**YOUR TASK**
Copy out the listing that follows exactly, dropping every picture.

**SUPPLIED ENTRIES**
******************************
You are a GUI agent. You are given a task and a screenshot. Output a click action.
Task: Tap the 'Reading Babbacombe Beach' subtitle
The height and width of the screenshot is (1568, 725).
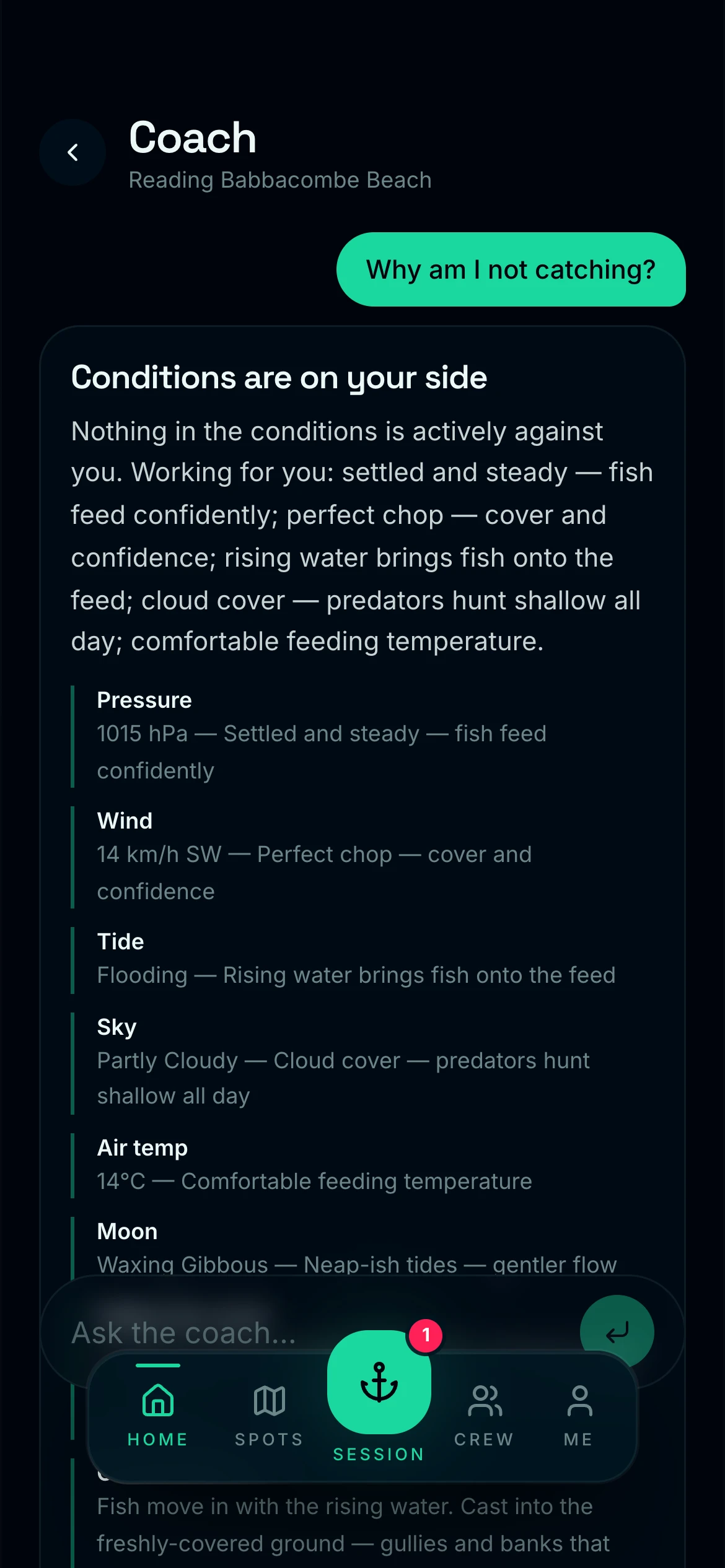[x=280, y=180]
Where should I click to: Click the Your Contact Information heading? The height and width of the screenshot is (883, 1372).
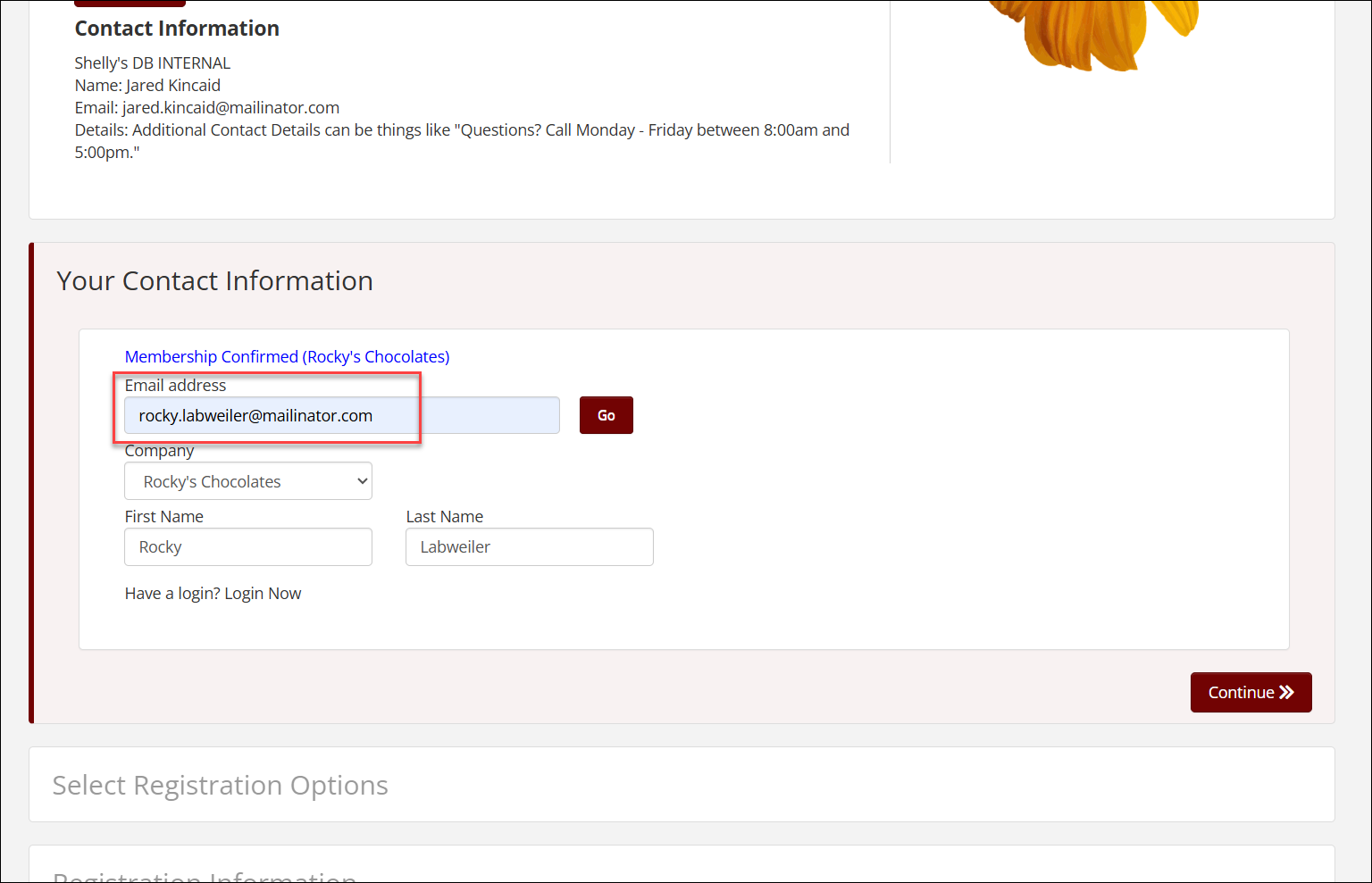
******************************
**SOLUTION TO THE EXERCISE**
You are a GUI agent. You are given a task and a screenshot. Output a click action.
Task: Tap the 'Reading Babbacombe Beach' subtitle
The height and width of the screenshot is (1568, 725).
[x=280, y=180]
Where should I click to: Click the Your Contact Information heading? The height and width of the screenshot is (883, 1372).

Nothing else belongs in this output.